The first argument was for humanitarian reasons. After all, who wants to see suffering innocent children dying from poison gas or from any other means? In more than one occasion he asks those listening to view the videos of the human carnage of the gassing.
The second argument was for legal reasons. He stated that 98% of the world (not Syria) was, via its governments, signatory to the Chemical Weapons Convention which bans the use of sarin gas.
The third argument is precedence. According to the President, absent a military response it will embolden Assad to continue using chemical weapons on his people and Iran will be emboldened to continue its trek towards building a nuclear weapon.
The argument that inaction by the United States will embolden Iran and Syria any more than they are right now is problematic. Should Ronald Reagan be blamed for Iran’s and North Korea’s nuclear program given that he ignored/encouraged Saddam Hussein’s use of chemical weapons against Iran? No he should not. Countries push the limit not by overt options but by covert actions mostly. This applies to the United States as well.
No country is delusional enough to believe they can go up against the United States. Terrorist groups will remain the flies to be swatted. But America does not need to assert indiscriminate use of its military to assert its power.

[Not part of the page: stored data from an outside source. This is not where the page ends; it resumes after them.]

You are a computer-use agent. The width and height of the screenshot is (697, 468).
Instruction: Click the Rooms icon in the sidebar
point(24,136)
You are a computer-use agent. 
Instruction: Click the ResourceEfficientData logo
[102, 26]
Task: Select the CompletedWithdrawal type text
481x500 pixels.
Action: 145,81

The President’s humanitarian argument could be extrapolated to all the human suffering throughout the world including Sudan and many other countries where atrocities occur daily. Atrocities committed with gas are no less painful or abhorrent than atrocities by other means. General Wilkerson dispels this notion.

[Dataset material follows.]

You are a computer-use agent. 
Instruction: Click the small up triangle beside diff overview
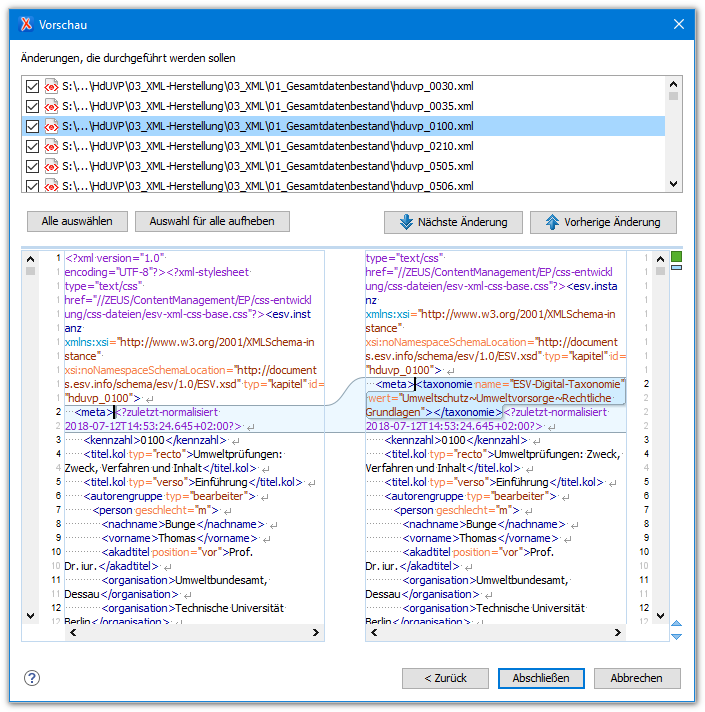coord(677,623)
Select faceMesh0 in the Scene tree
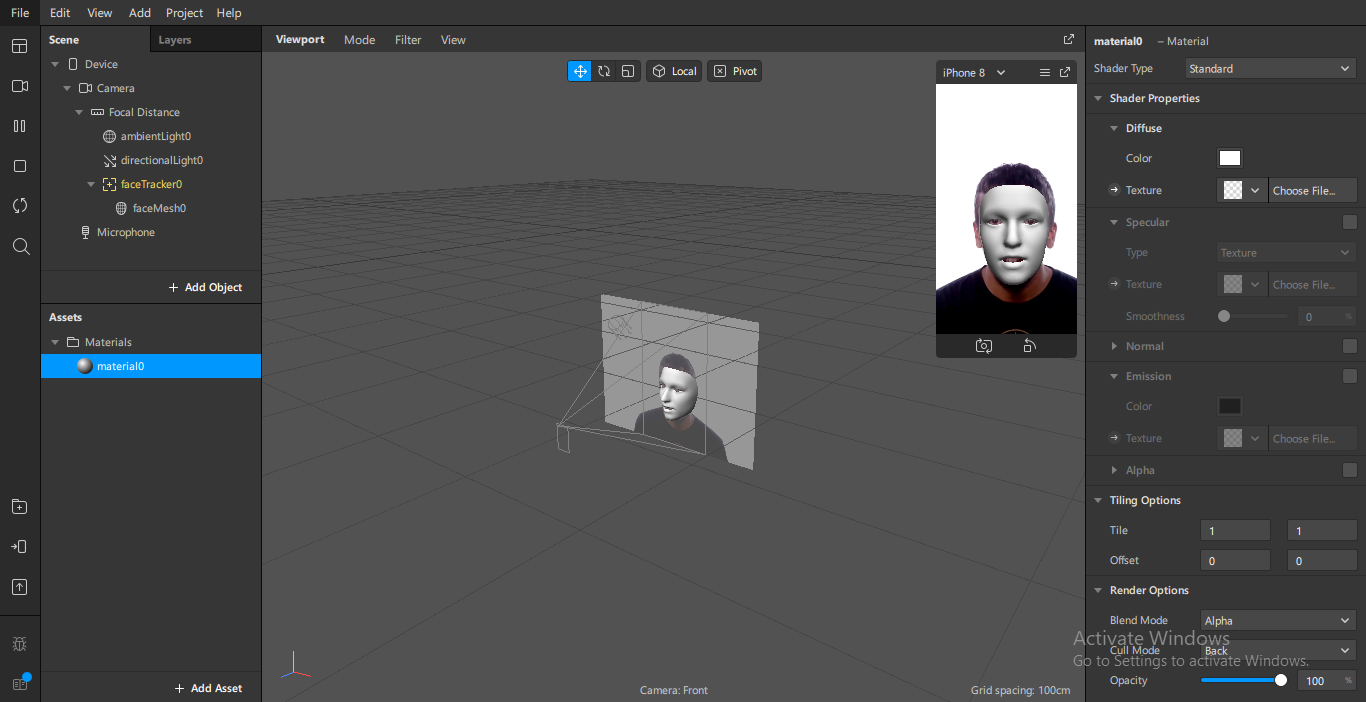The width and height of the screenshot is (1366, 702). [x=159, y=208]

In his speech the President asked Americans to look at the videos of the suffering children foaming at the mouth from the inhumane gassing by Syria. Will he ask Americans to view the video of the carnage our bombs will inflict on men, women, and children, the broken bones protruding from bloody flesh, the busted up faces and torsos? Bombing is not antiseptic. There was the carnage of 10,000 bodies hidden from the media, buried in mass graves, when the United States bombed Panama to arrest Noriega. Americans did not see this but many around the world did.
While Americans were watching the bombing of Iraq as a video game, much of the rest of the world was watching the blood and guts of the carnage. One does not win friends and sympathy that way.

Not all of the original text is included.